Schedule

 

FRAMEWORKS FOR THINKING ABOUT THE URBAN: A FIRST PASS

Wednesday, September 3

Cities today.

Lecturer: Leonard Nevarez.

Questions for today:

1. How does a city differ from a metropolis and an urban area?

2. How is urbanization different than urbanism?

 

Monday, September 8

The urban crisis.

Lecturer: Leonard Nevarez.

Questions for today:

1. How has the historical context in which urban studies emerged shaped its agenda?

2. How do 'problems in the city' differ from 'problems of the city'?

 

Assigned readings:

Beauregard, Robert. 2010. "Urban Studies." Pp. 931-6 in Encyclopedia of Urban Studies, edited by R. Hutchison. Thousand Oaks, CA: Sage.

Fishman, Robert. 2000. "The American Metropolis at Century's End: Past and Future Influences." Housing Policy Debate 11(1): 199-213.

Brenner, Neil. 2013. "Theses on Urbanization." Public Culture 25(1): 85-114.

 

Wednesday, September 10

The right to the city.

Lecturer: Leonard Nevarez.

Question for today:

1. What basic needs in the lives of individuals and households do cities provide?

2. How does 'the right to the city' provide a framework for evaluating and intervening in urban life and urban structure?

 

Assigned readings:

Boo, Katherine. 2012. "Annawadi." Pp. 3-16 in Behind the Beautiful Forevers. New York: Random House.

Harvey, David. 2008. "The Right to the City."New Left Review 53(Sep-Oct): 23-40.

 

CULTURAL HISTORY AND THE EARLY INDUSTRIAL CITY

Monday, September 15

The growth of the industrial city.

Lecturer: Lydia Murdoch.

Questions for today:

1. What major demographic, social, and environmental changes marked the rise of modern industrial cities in the early nineteenth century?
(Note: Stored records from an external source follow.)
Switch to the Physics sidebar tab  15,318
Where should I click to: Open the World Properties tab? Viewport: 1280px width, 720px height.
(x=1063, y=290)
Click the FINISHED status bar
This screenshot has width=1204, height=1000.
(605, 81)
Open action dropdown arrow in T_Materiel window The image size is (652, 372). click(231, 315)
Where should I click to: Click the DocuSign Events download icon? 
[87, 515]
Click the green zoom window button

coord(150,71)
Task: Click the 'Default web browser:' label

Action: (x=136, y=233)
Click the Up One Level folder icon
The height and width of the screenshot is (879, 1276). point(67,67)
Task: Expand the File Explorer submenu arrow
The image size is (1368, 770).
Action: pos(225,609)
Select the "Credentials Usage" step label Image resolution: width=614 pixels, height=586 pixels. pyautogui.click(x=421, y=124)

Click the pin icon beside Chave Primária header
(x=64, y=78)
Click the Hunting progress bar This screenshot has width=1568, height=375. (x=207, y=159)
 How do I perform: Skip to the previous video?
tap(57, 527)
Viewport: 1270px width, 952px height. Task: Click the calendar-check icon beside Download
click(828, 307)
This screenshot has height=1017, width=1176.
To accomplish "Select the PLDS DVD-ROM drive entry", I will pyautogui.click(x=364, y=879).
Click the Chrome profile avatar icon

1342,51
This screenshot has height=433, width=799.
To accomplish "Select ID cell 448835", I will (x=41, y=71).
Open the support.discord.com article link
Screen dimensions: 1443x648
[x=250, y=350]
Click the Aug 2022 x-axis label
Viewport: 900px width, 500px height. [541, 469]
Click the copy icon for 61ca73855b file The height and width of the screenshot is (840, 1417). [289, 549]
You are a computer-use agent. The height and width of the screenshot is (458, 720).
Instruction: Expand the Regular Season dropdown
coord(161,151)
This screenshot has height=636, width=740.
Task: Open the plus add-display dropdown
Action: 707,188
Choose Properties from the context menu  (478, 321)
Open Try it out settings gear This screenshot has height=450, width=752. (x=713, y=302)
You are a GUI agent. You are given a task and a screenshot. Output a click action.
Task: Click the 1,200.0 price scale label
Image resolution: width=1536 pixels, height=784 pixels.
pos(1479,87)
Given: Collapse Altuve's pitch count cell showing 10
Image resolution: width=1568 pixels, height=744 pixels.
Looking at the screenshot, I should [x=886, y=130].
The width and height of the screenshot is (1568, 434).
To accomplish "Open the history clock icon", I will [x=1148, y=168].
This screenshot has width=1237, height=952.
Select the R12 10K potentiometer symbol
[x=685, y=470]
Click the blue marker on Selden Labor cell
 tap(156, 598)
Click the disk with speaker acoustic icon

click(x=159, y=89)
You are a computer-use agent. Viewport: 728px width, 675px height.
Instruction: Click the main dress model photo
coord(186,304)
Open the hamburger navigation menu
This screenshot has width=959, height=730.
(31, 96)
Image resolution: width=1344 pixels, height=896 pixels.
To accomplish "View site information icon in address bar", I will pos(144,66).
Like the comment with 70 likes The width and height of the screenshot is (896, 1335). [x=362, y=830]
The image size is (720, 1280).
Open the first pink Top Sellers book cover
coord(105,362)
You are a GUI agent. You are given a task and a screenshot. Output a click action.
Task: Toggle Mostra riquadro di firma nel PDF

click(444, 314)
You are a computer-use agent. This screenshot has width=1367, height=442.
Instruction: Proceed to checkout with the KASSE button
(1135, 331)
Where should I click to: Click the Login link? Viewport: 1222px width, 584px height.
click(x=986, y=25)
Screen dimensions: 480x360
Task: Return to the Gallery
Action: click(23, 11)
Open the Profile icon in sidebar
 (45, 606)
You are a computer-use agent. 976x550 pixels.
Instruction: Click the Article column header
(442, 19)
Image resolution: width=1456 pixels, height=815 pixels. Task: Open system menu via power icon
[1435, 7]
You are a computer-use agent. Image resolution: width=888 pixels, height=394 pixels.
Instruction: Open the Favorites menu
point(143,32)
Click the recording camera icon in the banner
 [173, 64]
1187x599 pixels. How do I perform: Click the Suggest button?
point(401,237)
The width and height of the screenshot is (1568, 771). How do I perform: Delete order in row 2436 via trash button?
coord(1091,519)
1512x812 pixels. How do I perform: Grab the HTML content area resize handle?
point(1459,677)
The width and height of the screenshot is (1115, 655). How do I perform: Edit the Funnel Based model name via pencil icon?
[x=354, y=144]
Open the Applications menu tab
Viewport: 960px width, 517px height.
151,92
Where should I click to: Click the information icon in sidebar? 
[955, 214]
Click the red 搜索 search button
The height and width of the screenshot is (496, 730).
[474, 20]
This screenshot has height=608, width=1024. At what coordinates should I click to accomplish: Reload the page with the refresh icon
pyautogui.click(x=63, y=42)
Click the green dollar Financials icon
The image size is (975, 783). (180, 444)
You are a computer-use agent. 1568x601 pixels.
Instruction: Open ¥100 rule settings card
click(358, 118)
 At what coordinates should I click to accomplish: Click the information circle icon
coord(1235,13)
2. How, according to Engels, did urbanization contribute to the rise of distinct class identities? 

 

Assigned reading:

Engels, Friedrich. 1987 [1845]. "The Great Towns." Pp. 68-110 in The Condition of the Working Class in England. New York: Penguin Books. 

 

 

Wednesday, September 17

State power and 19th-century urban reform movements.

Lecturer: Lydia Murdoch.

Questions for today:

1. How did the nineteenth-century growth of state-directed urban reform movements influence the formation of social classes and class conflict?

2. How did urban reform movements contribute to power relations in the imperial context?

 

Assigned readings:

Wohl, Anthony S. 1983. "Fever! Fever!" Pp. 117-141, 372-377 in Endangered Lives: Public Health in Victorian Britain. Cambridge, MA: Harvard University Press.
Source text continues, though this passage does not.